* [Work to do]: Switch "Warenkorb" to "Einkaufswagen" everywhere it occurs in the lines below, and reproduce all the lines with no other changes. Leave the pictures out.

* [Data supplied]:
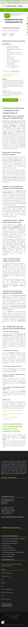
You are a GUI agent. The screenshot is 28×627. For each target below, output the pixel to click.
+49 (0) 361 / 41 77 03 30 (8, 509)
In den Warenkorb (10, 100)
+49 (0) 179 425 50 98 (10, 510)
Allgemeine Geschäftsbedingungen (11, 417)
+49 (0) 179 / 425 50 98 (15, 3)
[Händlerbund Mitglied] (12, 486)
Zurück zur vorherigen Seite (13, 10)
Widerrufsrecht (18, 615)
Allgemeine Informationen (6, 573)
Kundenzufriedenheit (5, 599)
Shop (2, 579)
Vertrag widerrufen (6, 605)
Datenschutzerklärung (13, 616)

* [Solution to the problem]:
You are a GUI agent. The screenshot is 28×627. For each target below, output the pixel to click.
+49 (0) 361 / 41 77 03 30 (8, 509)
In den Einkaufswagen (10, 100)
+49 (0) 179 425 50 98 (10, 510)
Allgemeine Geschäftsbedingungen (11, 417)
+49 (0) 179 / 425 50 98 (15, 3)
[Händlerbund Mitglied] (12, 486)
Zurück zur vorherigen Seite (13, 10)
Widerrufsrecht (18, 615)
Allgemeine Informationen (6, 573)
Kundenzufriedenheit (5, 599)
Shop (2, 579)
Vertrag widerrufen (6, 605)
Datenschutzerklärung (13, 616)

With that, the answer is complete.